> >

Anggota DPRD Blora yang Marah Saat Hendak Diperiksa Kesehatannya Ternyata Bekas Napi Koruptor

Berita daerah | 21 Maret 2020, 23:49 WIB
Beberapa anggota DPRD Kabupaten Blora, Jawa Tengah marah saat hendak diperiksa kesehatannya oleh tim medis Dinas Kesehatan Kabupaten Blora sepulang kegiatan Kunjungan Kerja ke Lombok, Nusa Tenggara Barat, di terminal Padangan, Kabupaten Bojonegoro, Jawa Timur, Kamis (19/3/2020) malam. (Sumber: Dokumen Warga Blora via Kompas.com)

BLORA, KOMPAS TV - WR, Anggota DPRD Kabupaten Blora, Jawa Tengah, yang marah-marah saat hendak diperiksa kesehatannya oleh tim medis dari Dinas Kesehatan Kabupaten Blora ternyata bekas narapidana atau napi kasus korupsi.

WR diketahui merupakan politikus dari Fraksi Partai Hanura. Namanya pun sudah tak asing lagi di telinga masyarakat Kabupaten Blora. 

Pasalnya, ia pernah menjabat sebagai Ketua DPRD Kabupaten Blora periode 2004 sampai 2009. Di masa kepemimpinannya, WR terseret kasus korupsi tunjangan DPRD dari APBD Kabupaten Blora tahun 2004.

Uang yang dikorupsinya pun tak sedikit. Nilainya mencapai Rp5,6 miliar. WR melancarkan aksinya bekerja sama dengan Sekretaris DPRD Blora Sukarno dan Kepala Bagian Keuangan Era Marliana.

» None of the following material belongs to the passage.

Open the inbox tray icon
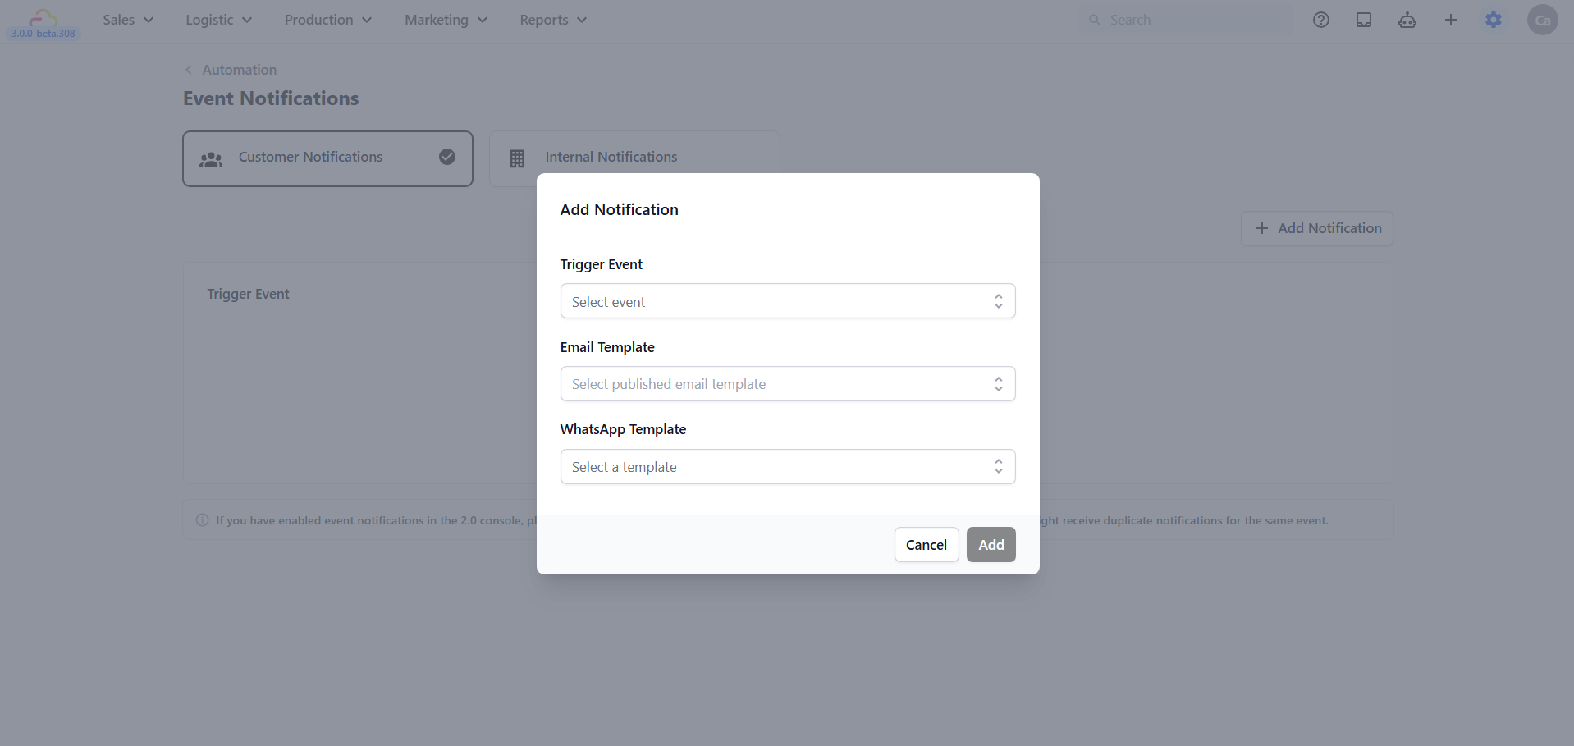Viewport: 1574px width, 746px height. click(x=1364, y=20)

Baca Juga: Anggota DPRD Blora Tolak Cek Kesehatan dengan Alasan Dirinya Setingkat Bupati

Setelah terbukti bersalah, WR divonis dua tahun penjara oleh Pengadilan Tinggi Jawa Tengah. Putusan itu menguatkan putusan dari Pengadilan Negeri Blora pada 5 Februari 2009.

Divonis penjara dua tahun, WR tak terima. Dia mengajukan kasasi ke Mahkamah Agung. Namun permohonannya ditolak.

Koordinator LSM Gerakan Rakyat Menggugat, Eko Arifianto, membenarkan WR merupakan bekas napi koruptor.

"Iya benar WR eks napi koruptor. WR terjerat kasus korupsi tunjangan dewan saat menjabat sebagai Ketua DPRD Blora 2004-2009," kata Eko seperti dikutip Kompas.com, Sabtu (21/3/2020).

Pada Pileg 2019, WR kembali mencalonkan diri sebagai wakil rakyat Kabupaten Blora. Saat itu, namanya sempat dicoret dalam daftar calon legislatif sementara karena statusnya sebagai napi koruptor.
 
Namun upaya WR maju sebagai caleg berjalan mulus pada Pileg 2019. Itu setelah Mahkamah Agung memutuskan mengizinkan caleg eks koruptor bisa maju di Pileg. Ia pun lolos menjadi wakil rakyat hingga saat ini.